## start
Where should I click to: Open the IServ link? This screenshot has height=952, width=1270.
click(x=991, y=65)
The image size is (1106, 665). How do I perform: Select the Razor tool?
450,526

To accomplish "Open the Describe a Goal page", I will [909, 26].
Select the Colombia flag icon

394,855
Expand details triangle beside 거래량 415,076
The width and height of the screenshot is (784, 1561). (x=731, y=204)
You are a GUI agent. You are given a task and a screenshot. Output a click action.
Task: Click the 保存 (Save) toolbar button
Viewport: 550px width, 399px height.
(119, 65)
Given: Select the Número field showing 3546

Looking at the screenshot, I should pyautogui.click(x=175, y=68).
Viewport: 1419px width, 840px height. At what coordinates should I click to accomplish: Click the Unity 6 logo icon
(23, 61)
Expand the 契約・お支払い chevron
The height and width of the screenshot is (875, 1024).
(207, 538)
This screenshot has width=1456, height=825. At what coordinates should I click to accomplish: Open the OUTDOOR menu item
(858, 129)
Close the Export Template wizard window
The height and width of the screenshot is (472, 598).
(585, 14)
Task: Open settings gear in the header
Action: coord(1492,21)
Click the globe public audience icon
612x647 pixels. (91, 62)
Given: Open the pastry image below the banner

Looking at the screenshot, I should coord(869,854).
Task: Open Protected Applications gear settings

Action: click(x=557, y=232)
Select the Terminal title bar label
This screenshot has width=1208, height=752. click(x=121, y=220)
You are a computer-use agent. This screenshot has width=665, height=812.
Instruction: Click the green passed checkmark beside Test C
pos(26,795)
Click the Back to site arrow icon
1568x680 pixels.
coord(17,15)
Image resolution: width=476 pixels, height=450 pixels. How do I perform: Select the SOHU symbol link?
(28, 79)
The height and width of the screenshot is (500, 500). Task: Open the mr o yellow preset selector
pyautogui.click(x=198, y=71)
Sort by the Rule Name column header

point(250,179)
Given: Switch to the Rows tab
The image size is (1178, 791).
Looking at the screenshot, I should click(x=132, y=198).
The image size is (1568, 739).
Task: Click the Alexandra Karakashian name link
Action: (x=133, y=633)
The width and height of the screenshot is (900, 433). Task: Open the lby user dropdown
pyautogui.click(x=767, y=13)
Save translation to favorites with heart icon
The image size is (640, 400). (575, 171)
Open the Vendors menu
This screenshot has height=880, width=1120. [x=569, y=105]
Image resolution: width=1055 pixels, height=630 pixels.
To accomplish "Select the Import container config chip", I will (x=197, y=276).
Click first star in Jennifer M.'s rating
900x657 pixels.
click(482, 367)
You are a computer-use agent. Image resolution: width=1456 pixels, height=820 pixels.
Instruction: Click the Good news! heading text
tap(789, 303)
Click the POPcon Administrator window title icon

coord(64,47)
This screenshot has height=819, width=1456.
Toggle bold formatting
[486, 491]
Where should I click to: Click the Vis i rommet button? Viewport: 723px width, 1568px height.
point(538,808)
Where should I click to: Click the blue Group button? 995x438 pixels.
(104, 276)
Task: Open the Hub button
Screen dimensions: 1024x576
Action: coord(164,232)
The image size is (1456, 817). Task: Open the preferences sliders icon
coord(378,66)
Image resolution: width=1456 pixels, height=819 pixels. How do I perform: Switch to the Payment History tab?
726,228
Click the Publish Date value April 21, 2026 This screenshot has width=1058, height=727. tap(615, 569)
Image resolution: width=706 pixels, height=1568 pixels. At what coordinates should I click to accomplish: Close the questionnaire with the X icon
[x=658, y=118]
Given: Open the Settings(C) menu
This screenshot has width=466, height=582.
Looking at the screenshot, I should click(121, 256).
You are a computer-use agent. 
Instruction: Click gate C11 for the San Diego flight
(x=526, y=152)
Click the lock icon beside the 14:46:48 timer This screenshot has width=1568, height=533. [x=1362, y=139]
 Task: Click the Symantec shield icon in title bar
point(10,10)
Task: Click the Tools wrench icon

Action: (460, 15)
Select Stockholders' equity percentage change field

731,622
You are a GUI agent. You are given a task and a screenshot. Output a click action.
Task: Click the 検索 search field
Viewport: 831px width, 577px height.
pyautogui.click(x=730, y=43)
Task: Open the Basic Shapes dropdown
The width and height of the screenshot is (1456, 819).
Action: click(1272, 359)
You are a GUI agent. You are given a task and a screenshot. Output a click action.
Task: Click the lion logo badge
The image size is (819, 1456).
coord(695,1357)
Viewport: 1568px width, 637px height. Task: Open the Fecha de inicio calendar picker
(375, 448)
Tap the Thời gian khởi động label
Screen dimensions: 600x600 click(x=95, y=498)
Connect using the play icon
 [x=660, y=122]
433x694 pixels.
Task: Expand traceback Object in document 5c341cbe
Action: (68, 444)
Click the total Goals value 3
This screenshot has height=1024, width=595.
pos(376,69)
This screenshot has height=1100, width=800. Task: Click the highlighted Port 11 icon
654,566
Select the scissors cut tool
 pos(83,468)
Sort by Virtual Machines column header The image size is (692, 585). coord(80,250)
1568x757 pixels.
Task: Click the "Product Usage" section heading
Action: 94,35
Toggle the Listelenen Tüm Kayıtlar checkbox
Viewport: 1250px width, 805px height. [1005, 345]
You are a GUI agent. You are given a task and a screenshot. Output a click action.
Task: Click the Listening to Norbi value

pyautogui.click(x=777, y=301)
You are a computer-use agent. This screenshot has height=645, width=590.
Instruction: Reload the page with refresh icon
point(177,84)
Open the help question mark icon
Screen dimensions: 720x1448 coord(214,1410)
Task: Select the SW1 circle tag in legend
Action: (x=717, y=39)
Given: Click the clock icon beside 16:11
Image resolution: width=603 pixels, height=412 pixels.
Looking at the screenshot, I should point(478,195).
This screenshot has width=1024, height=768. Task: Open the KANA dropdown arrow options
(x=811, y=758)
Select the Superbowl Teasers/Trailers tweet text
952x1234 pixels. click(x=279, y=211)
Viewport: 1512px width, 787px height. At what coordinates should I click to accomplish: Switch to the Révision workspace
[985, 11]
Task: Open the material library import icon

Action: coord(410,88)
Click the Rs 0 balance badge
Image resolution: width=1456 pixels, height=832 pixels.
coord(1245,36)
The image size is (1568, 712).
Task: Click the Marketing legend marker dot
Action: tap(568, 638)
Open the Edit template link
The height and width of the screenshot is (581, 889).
## end
## [Given instruction]
Can you reproduce the data above with every "At what coordinates should I click to accomplish" replaced by "Which point should I click to carry out" and everything else left the same?

## [The response]
Where should I click to: Open the IServ link? This screenshot has height=952, width=1270.
click(x=991, y=65)
The image size is (1106, 665). How do I perform: Select the Razor tool?
450,526

To accomplish "Open the Describe a Goal page", I will [909, 26].
Select the Colombia flag icon

394,855
Expand details triangle beside 거래량 415,076
The width and height of the screenshot is (784, 1561). (x=731, y=204)
You are a GUI agent. You are given a task and a screenshot. Output a click action.
Task: Click the 保存 (Save) toolbar button
Viewport: 550px width, 399px height.
(119, 65)
Given: Select the Número field showing 3546

Looking at the screenshot, I should pyautogui.click(x=175, y=68).
Viewport: 1419px width, 840px height. Which point should I click to carry out: Click the Unity 6 logo icon
(23, 61)
Expand the 契約・お支払い chevron
The height and width of the screenshot is (875, 1024).
(207, 538)
This screenshot has width=1456, height=825. Which point should I click to carry out: Open the OUTDOOR menu item
(858, 129)
Close the Export Template wizard window
The height and width of the screenshot is (472, 598).
(585, 14)
Task: Open settings gear in the header
Action: coord(1492,21)
Click the globe public audience icon
612x647 pixels. (91, 62)
Given: Open the pastry image below the banner

Looking at the screenshot, I should coord(869,854).
Task: Open Protected Applications gear settings

Action: click(x=557, y=232)
Select the Terminal title bar label
This screenshot has width=1208, height=752. click(x=121, y=220)
You are a computer-use agent. This screenshot has width=665, height=812.
Instruction: Click the green passed checkmark beside Test C
pos(26,795)
Click the Back to site arrow icon
1568x680 pixels.
coord(17,15)
Image resolution: width=476 pixels, height=450 pixels. How do I perform: Select the SOHU symbol link?
(28, 79)
The height and width of the screenshot is (500, 500). Task: Open the mr o yellow preset selector
pyautogui.click(x=198, y=71)
Sort by the Rule Name column header

point(250,179)
Given: Switch to the Rows tab
The image size is (1178, 791).
Looking at the screenshot, I should click(x=132, y=198).
The image size is (1568, 739).
Task: Click the Alexandra Karakashian name link
Action: (x=133, y=633)
The width and height of the screenshot is (900, 433). Task: Open the lby user dropdown
pyautogui.click(x=767, y=13)
Save translation to favorites with heart icon
The image size is (640, 400). (575, 171)
Open the Vendors menu
This screenshot has height=880, width=1120. [x=569, y=105]
Image resolution: width=1055 pixels, height=630 pixels.
To accomplish "Select the Import container config chip", I will (x=197, y=276).
Click first star in Jennifer M.'s rating
900x657 pixels.
click(482, 367)
You are a computer-use agent. Image resolution: width=1456 pixels, height=820 pixels.
Instruction: Click the Good news! heading text
tap(789, 303)
Click the POPcon Administrator window title icon

coord(64,47)
This screenshot has height=819, width=1456.
Toggle bold formatting
[486, 491]
Where should I click to: Click the Vis i rommet button? Viewport: 723px width, 1568px height.
point(538,808)
Where should I click to: Click the blue Group button? 995x438 pixels.
(104, 276)
Task: Open the Hub button
Screen dimensions: 1024x576
Action: coord(164,232)
The image size is (1456, 817). Task: Open the preferences sliders icon
coord(378,66)
Image resolution: width=1456 pixels, height=819 pixels. How do I perform: Switch to the Payment History tab?
726,228
Click the Publish Date value April 21, 2026 This screenshot has width=1058, height=727. tap(615, 569)
Image resolution: width=706 pixels, height=1568 pixels. Which point should I click to carry out: Close the questionnaire with the X icon
[x=658, y=118]
Given: Open the Settings(C) menu
This screenshot has width=466, height=582.
Looking at the screenshot, I should click(121, 256).
You are a computer-use agent. 
Instruction: Click gate C11 for the San Diego flight
(x=526, y=152)
Click the lock icon beside the 14:46:48 timer This screenshot has width=1568, height=533. [x=1362, y=139]
 Task: Click the Symantec shield icon in title bar
point(10,10)
Task: Click the Tools wrench icon

Action: (460, 15)
Select Stockholders' equity percentage change field

731,622
You are a GUI agent. You are given a task and a screenshot. Output a click action.
Task: Click the 検索 search field
Viewport: 831px width, 577px height.
pyautogui.click(x=730, y=43)
Task: Open the Basic Shapes dropdown
The width and height of the screenshot is (1456, 819).
Action: click(1272, 359)
You are a GUI agent. You are given a task and a screenshot. Output a click action.
Task: Click the lion logo badge
The image size is (819, 1456).
coord(695,1357)
Viewport: 1568px width, 637px height. Task: Open the Fecha de inicio calendar picker
(375, 448)
Tap the Thời gian khởi động label
Screen dimensions: 600x600 click(x=95, y=498)
Connect using the play icon
 [x=660, y=122]
433x694 pixels.
Task: Expand traceback Object in document 5c341cbe
Action: (68, 444)
Click the total Goals value 3
This screenshot has height=1024, width=595.
pos(376,69)
This screenshot has height=1100, width=800. Task: Click the highlighted Port 11 icon
654,566
Select the scissors cut tool
 pos(83,468)
Sort by Virtual Machines column header The image size is (692, 585). coord(80,250)
1568x757 pixels.
Task: Click the "Product Usage" section heading
Action: 94,35
Toggle the Listelenen Tüm Kayıtlar checkbox
Viewport: 1250px width, 805px height. [1005, 345]
You are a GUI agent. You are given a task and a screenshot. Output a click action.
Task: Click the Listening to Norbi value

pyautogui.click(x=777, y=301)
You are a computer-use agent. This screenshot has height=645, width=590.
Instruction: Reload the page with refresh icon
point(177,84)
Open the help question mark icon
Screen dimensions: 720x1448 coord(214,1410)
Task: Select the SW1 circle tag in legend
Action: (x=717, y=39)
Given: Click the clock icon beside 16:11
Image resolution: width=603 pixels, height=412 pixels.
Looking at the screenshot, I should point(478,195).
This screenshot has width=1024, height=768. Task: Open the KANA dropdown arrow options
(x=811, y=758)
Select the Superbowl Teasers/Trailers tweet text
952x1234 pixels. click(x=279, y=211)
Viewport: 1512px width, 787px height. Which point should I click to carry out: Switch to the Révision workspace
[985, 11]
Task: Open the material library import icon

Action: coord(410,88)
Click the Rs 0 balance badge
Image resolution: width=1456 pixels, height=832 pixels.
coord(1245,36)
The image size is (1568, 712).
Task: Click the Marketing legend marker dot
Action: tap(568, 638)
Open the Edit template link
The height and width of the screenshot is (581, 889).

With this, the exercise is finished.